In an interview with CNBC on Thursday, Doll said he doesn't see a substantial pullback in the horizon, but highlighted several recent economic and political developments that give him pause.
Institute for Supply Management published data Monday came in slightly above estimates and declined by a half percent month over month. And Doll noted House Speaker Paul Ryan's comments Wednesday in which he said the House of Representatives, the Senate and the White House "aren't even on the same page yet on tax reform."
An important indicator of economic strength will come on Friday morning, when the Bureau of Labor Statistics releases the March employment report.
As for the markets' performance year to date, Doll said Thursday, "It was big [cap] that led small [cap]. It was growth that led value. It was defensive that led the cyclicals. That isn't where we were last year, nor is it a sign that we're going straight up. It's just a little bit of a warning sign."
Doll typically has a bullish tone. Toward the end of January, as the had risen about 6 percent after the U.S. election in November, he told CNBC's "Squawk Box" that the rally still had room to run. And prior to that, in late November, he told CNBC that the S&P 500 would rise at the end of 2016 and at the end of 2017.

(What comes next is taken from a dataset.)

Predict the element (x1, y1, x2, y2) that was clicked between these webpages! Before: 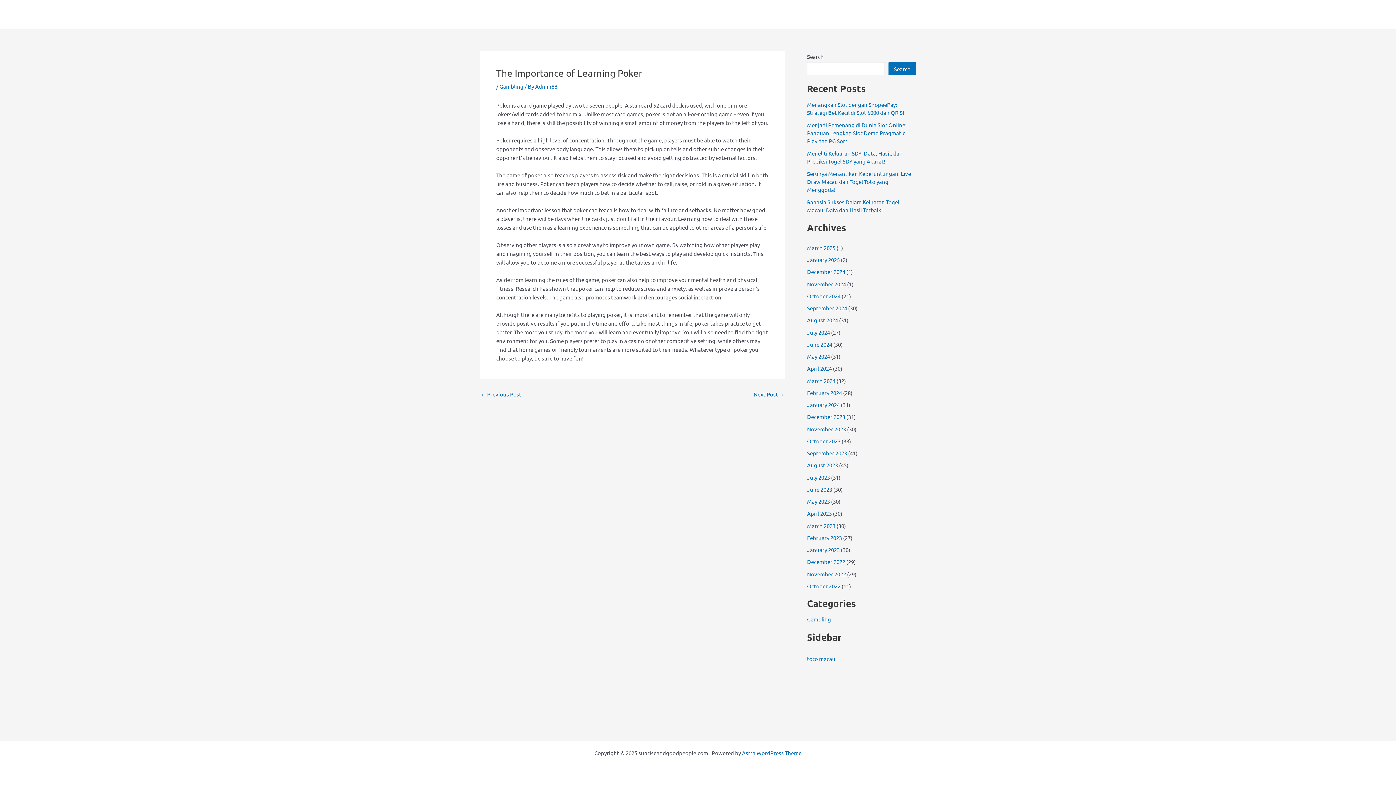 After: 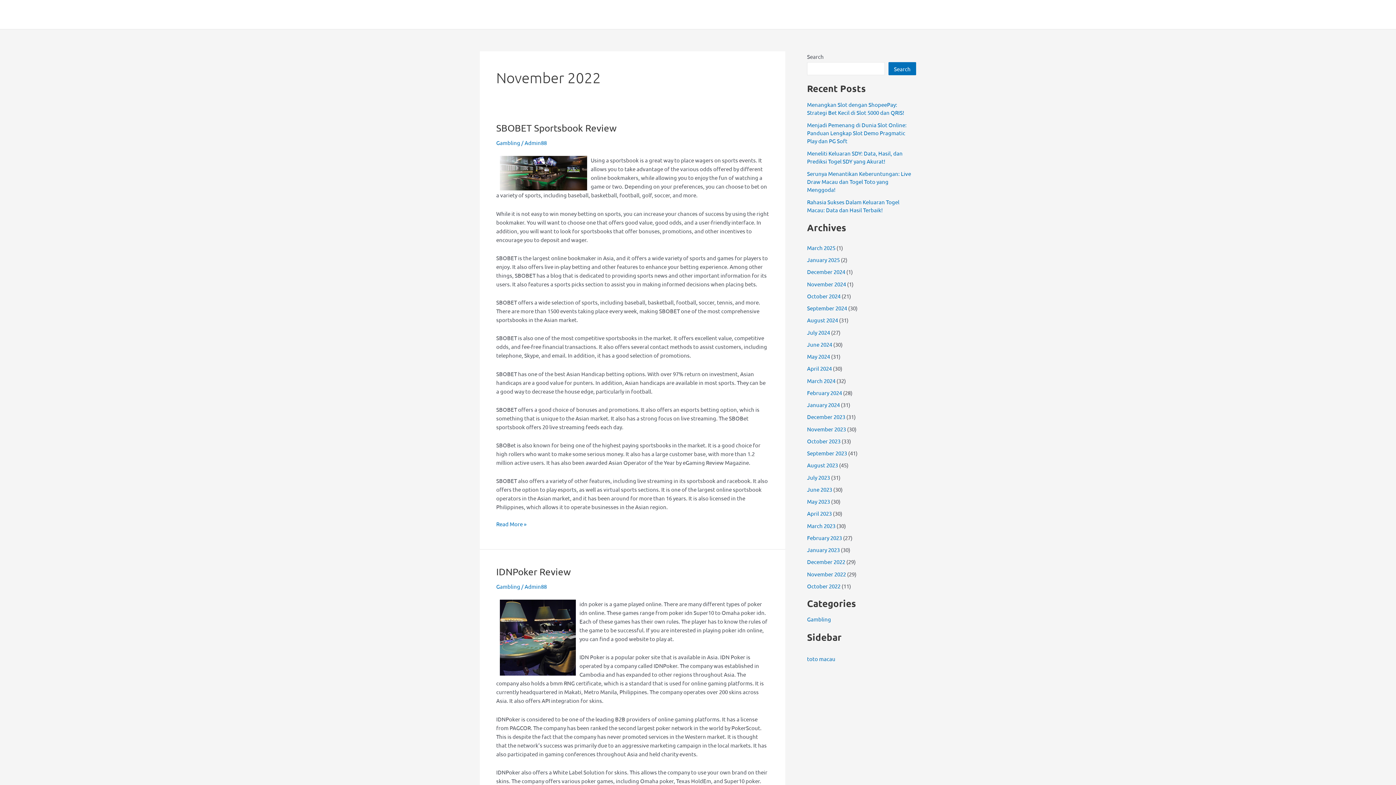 Action: bbox: (807, 570, 846, 577) label: November 2022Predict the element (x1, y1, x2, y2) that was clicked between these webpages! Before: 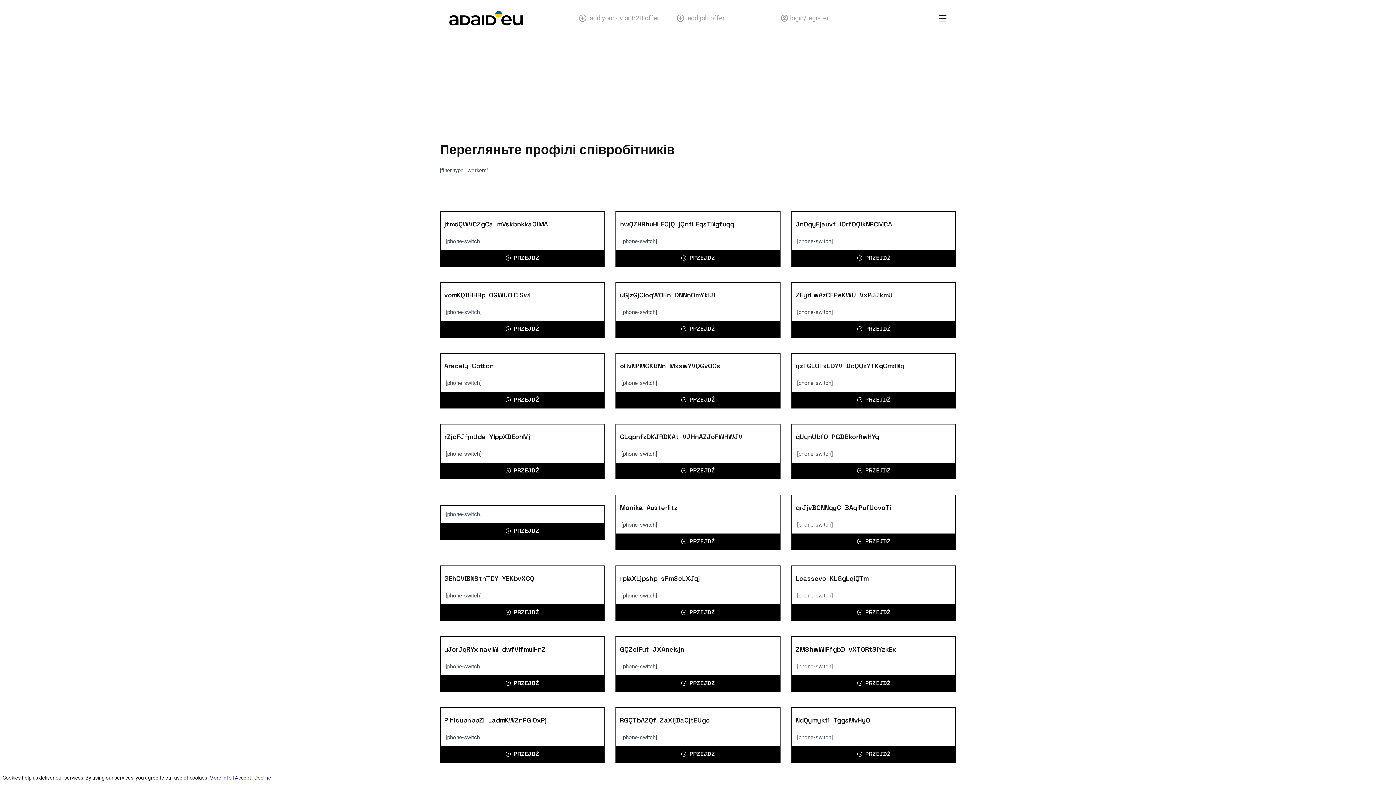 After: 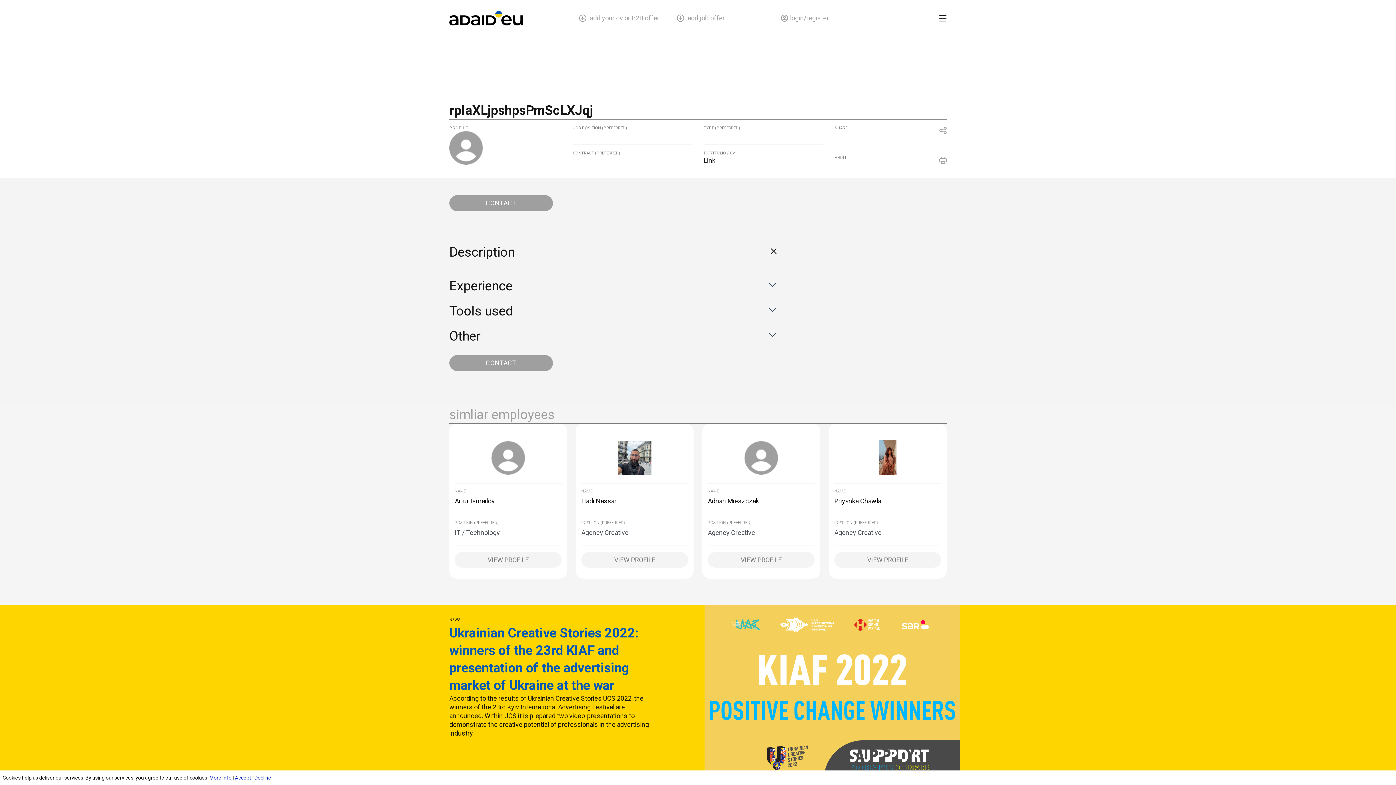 Action: label: PRZEJDŹ bbox: (681, 608, 714, 617)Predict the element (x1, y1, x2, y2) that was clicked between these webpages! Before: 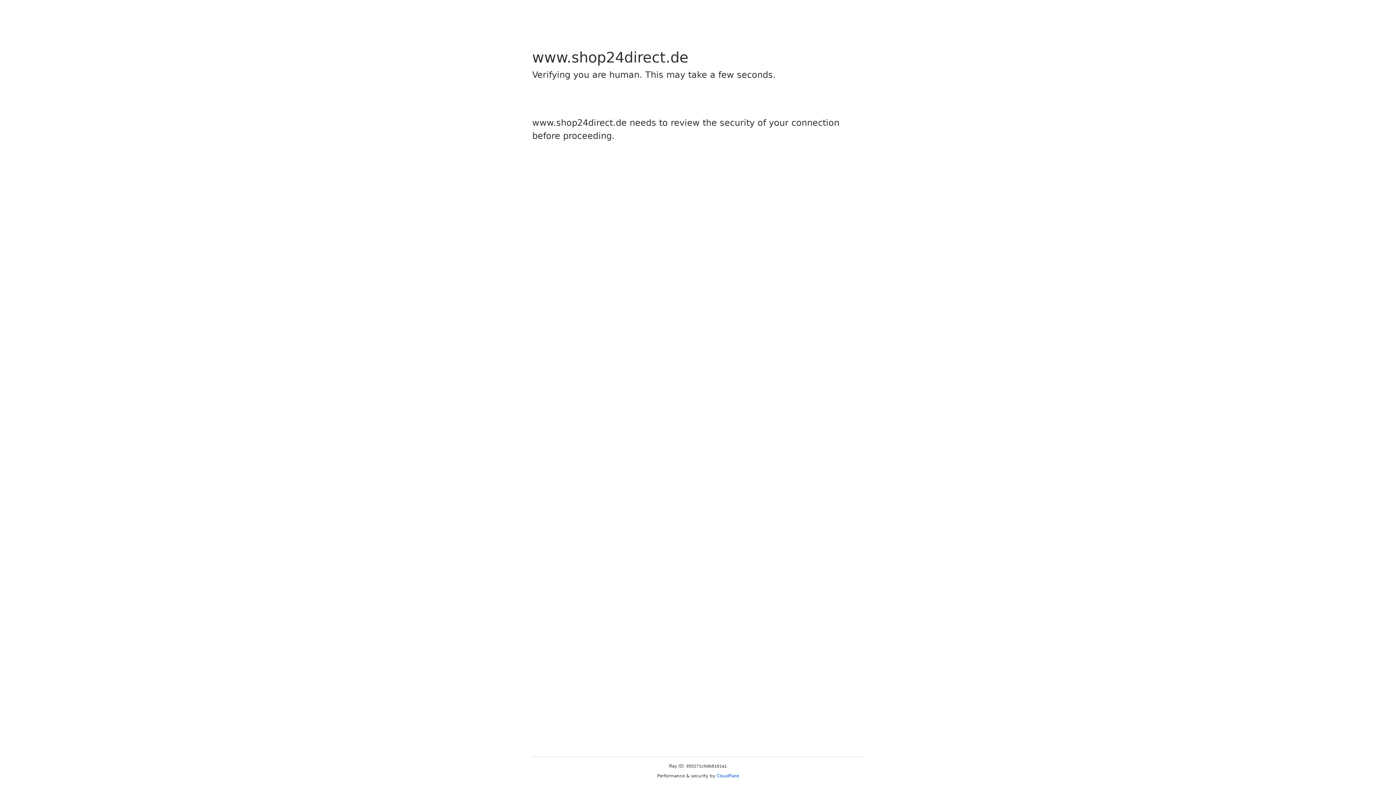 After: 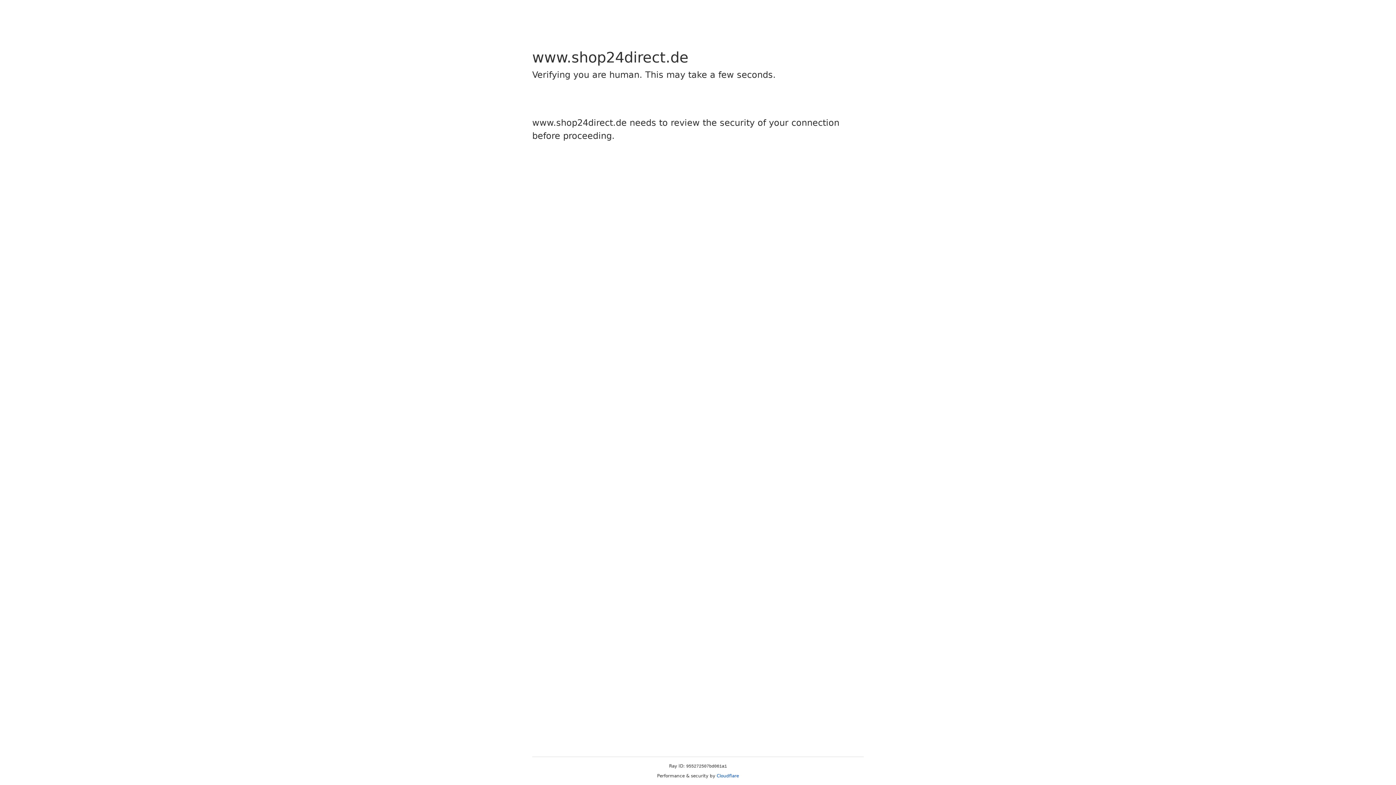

At this juncture, several internal market indicators are giving pause to Chris Verrone, head of technical analysis at Strategas Research Partners.
"This is a market that's really been consolidating for the last four or five weeks now," Verrone commented in an interview Thursday on CNBC's "Trading Nation."
Verrone said that last week about 30 percent of the stocks in the S&P 500 touched 20-day lows, and the market typically offers buyers better opportunities amid "washed-out conditions" when about half of the market hits the same milestone.